#### Extract
The results clearly show how class shaped educational achievements: while more than 75 per cent of individuals in the upper socio-economic strata (i.e. elites, merchants) were able to read and write, only 14.5 per cent of those classified as labourers did (this category includes those who did not have access to land or other property and therefore had to sell their work for a living). The other occupational categories sit in between these two. The literacy gap is huge, which speaks volumes of the social inequalities existing in this historical context. Note that here we are considering all adult males, regardless of age. You could explore how these results would change if you narrow the analysis to particular age-groups. Here, we are now going to do it for children aged 6-10, compute it separately for boys and girls and plot the results. The coding is a bit more involved mainly to make the graph looks better: if we re-order the categories in ses, so they are depicted from highest to lowest literacy rate. The socio-economic disparities are also clear here. Girls from the lowest backgrounds were especially disadvantaged in terms of literacy.

Show code

data |>
  filter(age>=6 & age<=10) |>
  group_by(sex, ses) |>
  summarise(lit_rate = 100*mean(d_write, na.rm = TRUE)) |>
1  mutate(ses = fct_reorder(
    ses,
    lit_rate)) |> 
  ggplot(aes(x = ses, y = lit_rate, fill = sex)) +
  geom_col(position = "dodge2") +
  coord_flip() +  
  labs(x = "Socio-economic status", y = "Literacy rate")

1: The function fct_reorder() re-orders the categories in ses according to the values computed in lit_rate. Note that we are also reporting results by sex, so the ordering happens within the first category in sex, which is “Female”. Ordering by “Male” literacy rates would bit a little bit more coding.

We now have a better idea of how literacy rates looked like in mid-19^th-century Spain. Let’s now see whether literacy rates were improving or not. We don’t have several censuses conducted a different periods to compare literacy rates but we have the age of these individuals. We can actually easily infer their year of birth by substracting it from the census year (1860). This procedure is not perfect for assessing change over time because of selection bias.¹² Implementing this exercise will however give us useful information: better than doing nothing providing we are cautious when interpreting the results. The code below first creates a field with the estimated birth year and then computes the average literacy rates of all individuals born each year (distinguishing also by sex).¹³

¹² Those who are older may constitute a more selected group of individuals due to survival or out-migration (were those individuals surviving and not migrating different from those who died or left?). Also, older people have more time to become literate, an issue that may also bias the analysis.

¹³ Note how having geom_point() and geom_line() in the same ggplot() command depicts both the dots and the lines connecting them. The last two lines of code edit how the axes look like.

Show code

data |>
  mutate(birth_year = 1860-age) |>
  group_by(birth_year, sex) |>
  summarise(lit_rate = 100*mean(d_write, na.rm = TRUE)) |>
  ggplot(aes(x = birth_year, y = lit_rate, col = sex)) +
  geom_point() +
  geom_line() +
  scale_x_continuous("Year of birth", breaks = seq(1760, 1860, 10)) +
  scale_y_continuous("Literacy rate", breaks = seq(0, 100, 10))

#### Information given
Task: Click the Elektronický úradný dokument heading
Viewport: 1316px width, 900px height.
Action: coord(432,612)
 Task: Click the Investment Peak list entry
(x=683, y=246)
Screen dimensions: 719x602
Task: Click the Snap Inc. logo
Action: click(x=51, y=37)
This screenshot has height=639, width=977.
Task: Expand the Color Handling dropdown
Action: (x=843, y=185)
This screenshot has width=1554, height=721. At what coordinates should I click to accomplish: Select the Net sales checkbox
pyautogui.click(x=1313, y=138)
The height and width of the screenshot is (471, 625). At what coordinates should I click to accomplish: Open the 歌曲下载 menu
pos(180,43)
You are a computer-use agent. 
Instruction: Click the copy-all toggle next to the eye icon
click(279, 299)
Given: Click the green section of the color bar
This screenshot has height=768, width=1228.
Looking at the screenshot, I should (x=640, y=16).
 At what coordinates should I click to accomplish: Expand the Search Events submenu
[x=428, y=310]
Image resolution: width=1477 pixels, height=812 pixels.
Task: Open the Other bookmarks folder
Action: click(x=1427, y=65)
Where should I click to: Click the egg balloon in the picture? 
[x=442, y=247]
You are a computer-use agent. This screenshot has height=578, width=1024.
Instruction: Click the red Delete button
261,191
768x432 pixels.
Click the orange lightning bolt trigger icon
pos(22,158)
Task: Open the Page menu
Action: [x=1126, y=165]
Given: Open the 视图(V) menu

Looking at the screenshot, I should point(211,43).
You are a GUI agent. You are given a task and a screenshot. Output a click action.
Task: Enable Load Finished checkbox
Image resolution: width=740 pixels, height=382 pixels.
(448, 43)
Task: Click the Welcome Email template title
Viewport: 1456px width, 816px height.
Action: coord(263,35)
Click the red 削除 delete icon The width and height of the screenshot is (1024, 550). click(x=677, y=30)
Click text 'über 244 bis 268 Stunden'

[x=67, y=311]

#### Given problem
Could you return the part of the literacy-rate text from "¹² Those who" to "axes look like.", copied word for word?

#### Solution
¹² Those who are older may constitute a more selected group of individuals due to survival or out-migration (were those individuals surviving and not migrating different from those who died or left?). Also, older people have more time to become literate, an issue that may also bias the analysis.

¹³ Note how having geom_point() and geom_line() in the same ggplot() command depicts both the dots and the lines connecting them. The last two lines of code edit how the axes look like.